Cigarette smuggling case to run its course
The prosecution of a cigarette smuggling case will not be halted, a District Court judge has ruled in response to doubts cast on the evidence.
Defence teams had contested the legality of the investigation, arguing that evidence collected with a bugging device installed by graft busters should be ruled inadmissible because it violated the Basic Law.
Judge Joseph Yau Chi-lap yesterday reserved giving a full reason for his refusal until the end of the trial.
Three company executives are being accused of involvement in syndicated smuggling of the Double Happiness brand of cigarettes supplied by Nanyang Brothers Tobacco to the mainland via another country.

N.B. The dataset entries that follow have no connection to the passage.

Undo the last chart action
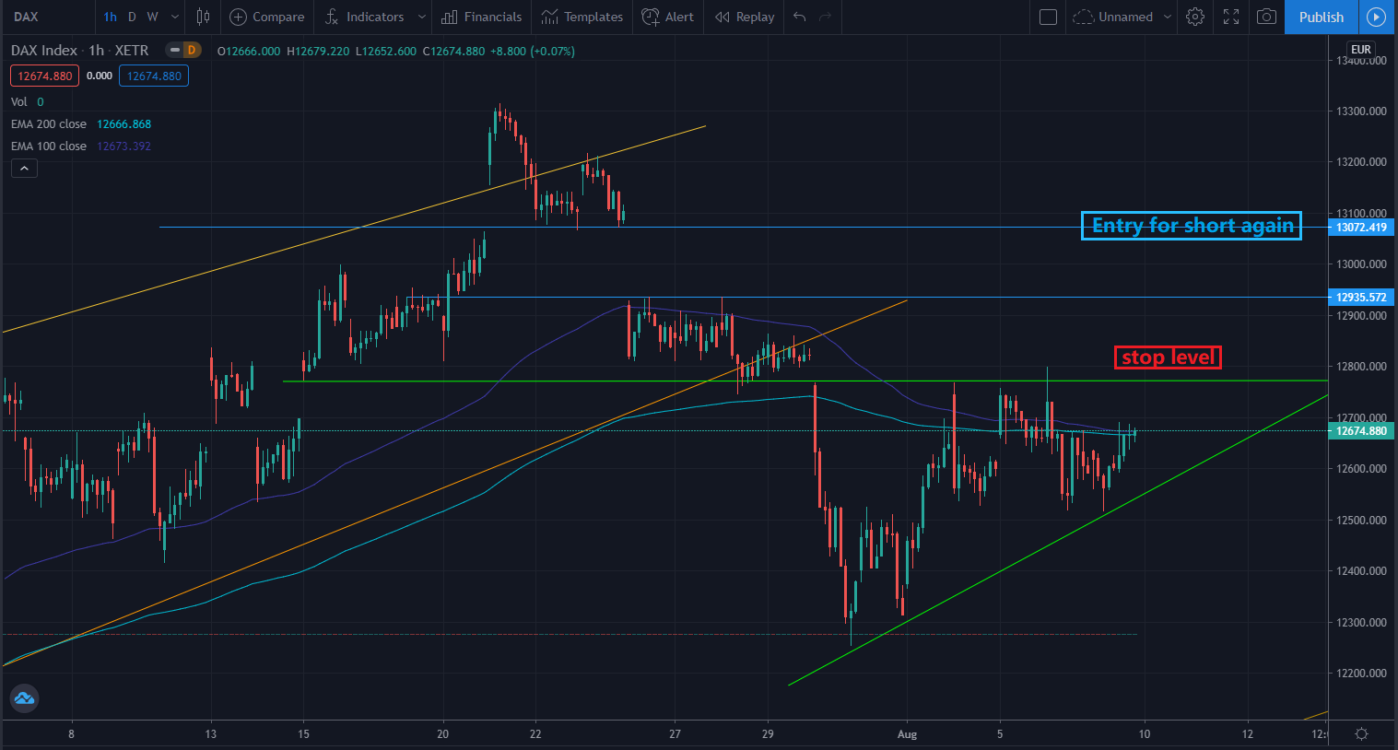The width and height of the screenshot is (1398, 750). pos(799,17)
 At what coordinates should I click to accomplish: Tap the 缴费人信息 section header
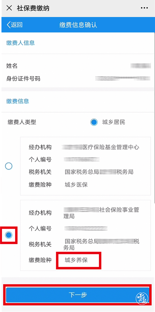coord(20,43)
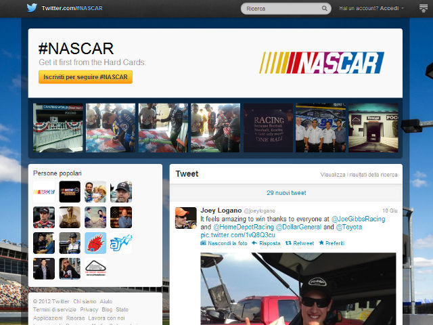Click the red flame logo avatar

click(x=95, y=243)
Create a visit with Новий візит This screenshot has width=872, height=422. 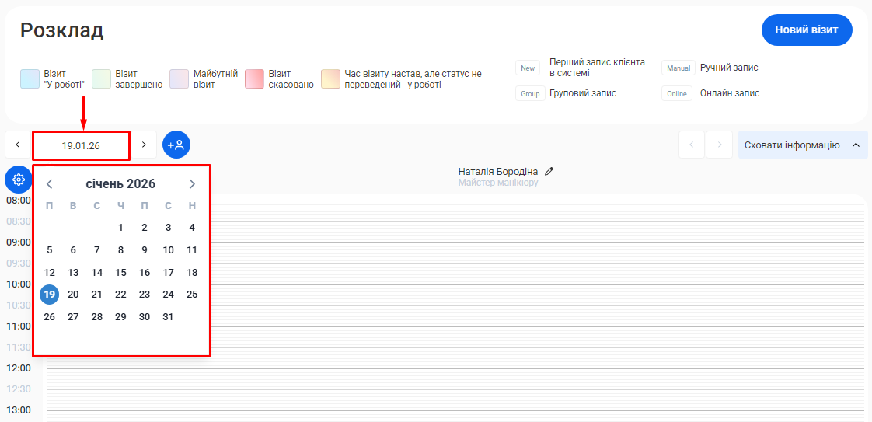click(806, 30)
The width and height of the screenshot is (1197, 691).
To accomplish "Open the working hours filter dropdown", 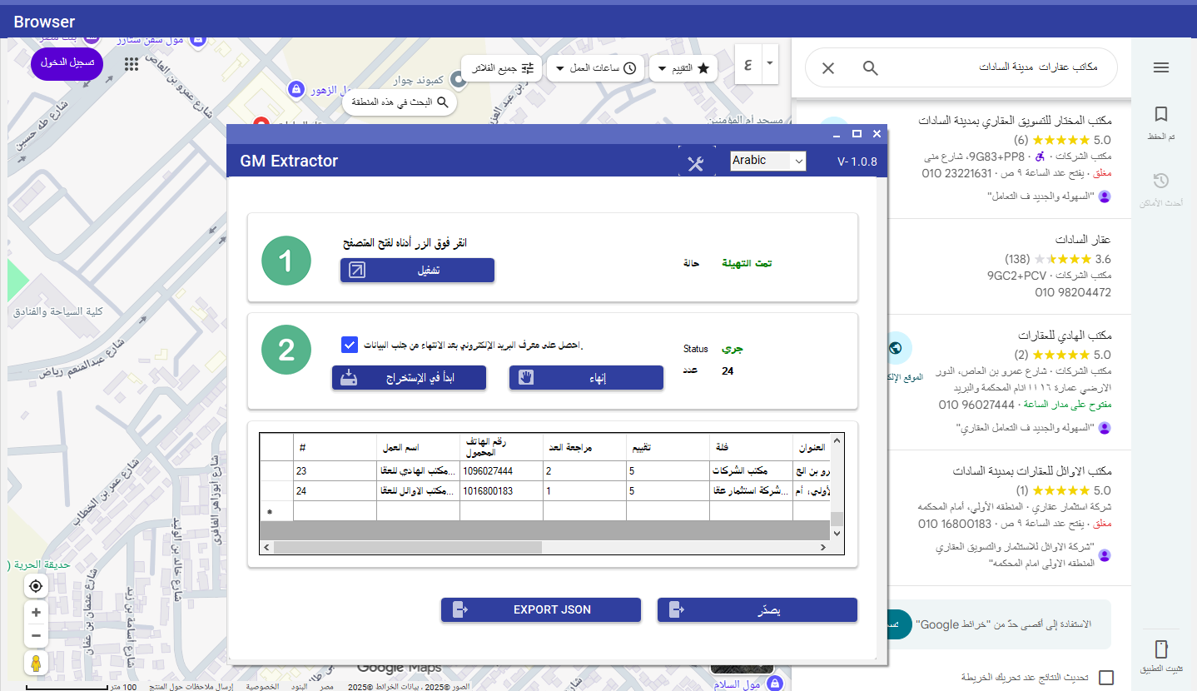I will pyautogui.click(x=596, y=68).
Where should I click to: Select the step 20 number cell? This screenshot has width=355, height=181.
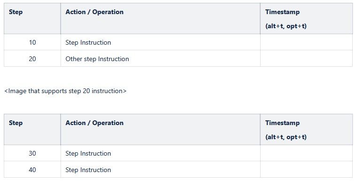point(32,59)
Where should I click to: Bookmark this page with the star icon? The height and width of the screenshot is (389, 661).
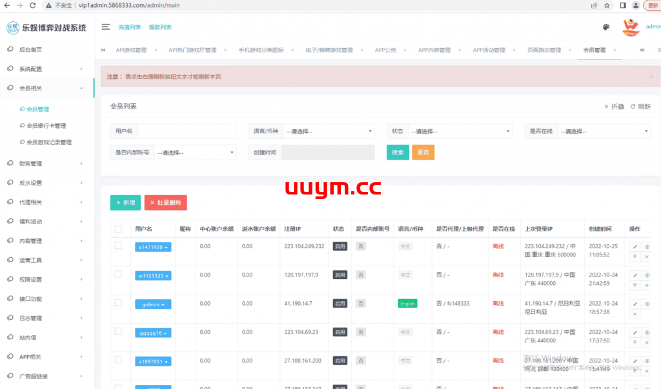[x=607, y=5]
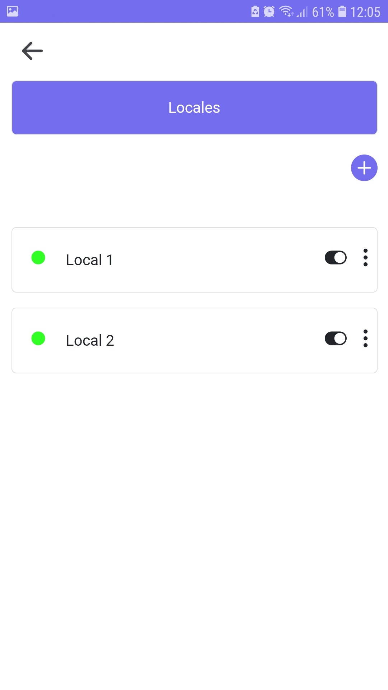Image resolution: width=388 pixels, height=690 pixels.
Task: Add a new local with plus button
Action: [364, 168]
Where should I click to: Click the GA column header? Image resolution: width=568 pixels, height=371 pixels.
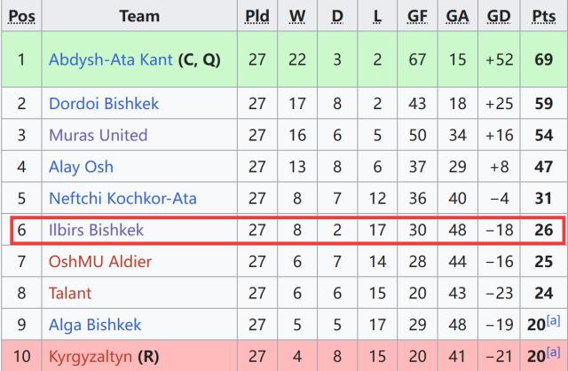pos(458,16)
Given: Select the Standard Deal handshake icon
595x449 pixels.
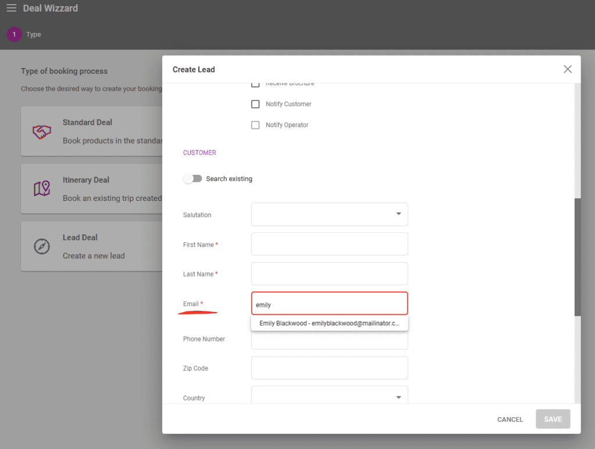Looking at the screenshot, I should click(41, 131).

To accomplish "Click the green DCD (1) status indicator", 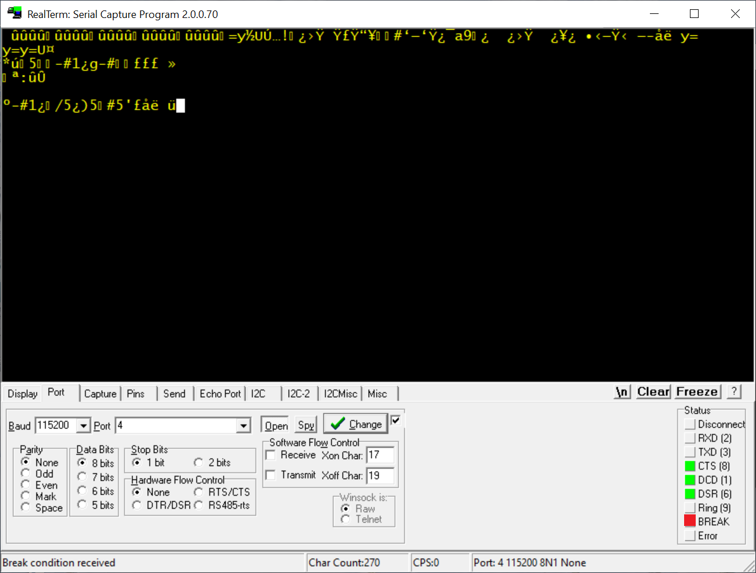I will [x=690, y=480].
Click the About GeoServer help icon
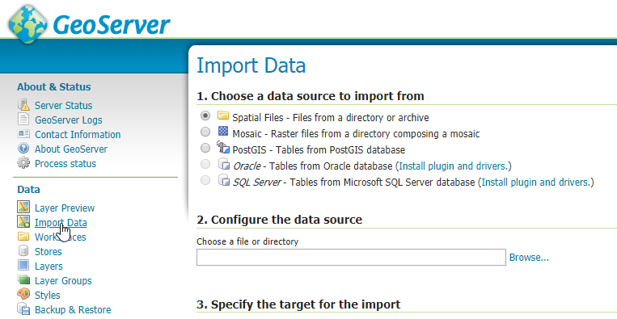Image resolution: width=617 pixels, height=319 pixels. (23, 149)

The evidence had been collected by bugging the office of Ko Kit, 36, one of the three defendants and director of Hang Chun Trade Development. She has pleaded not guilty to bribery and conspiracy charges.
The defence had argued the bug recorded an embarrassing private act and so breached Ko's right to privacy as guaranteed by the Basic Law.
Another recording, taped after Ko's arrest, was of her conversation with her lawyer discussing legal fees and breached her rights of legal professional privilege under the Basic Law, the defence teams contended.
The Independent Commission Against Corruption collected more than 160 tapes between January and February 2004 after three agents infiltrated Hang Chun as driver, receptionist and clerk and installed the audio-visual recording devices.
Lu Dayong, 57, then executive director of Nanyang, and Chan Kai-san, 37, sales manager of Hang Chun, are co-defendants. A pretrial hearing continues today on the admissibility of the evidence.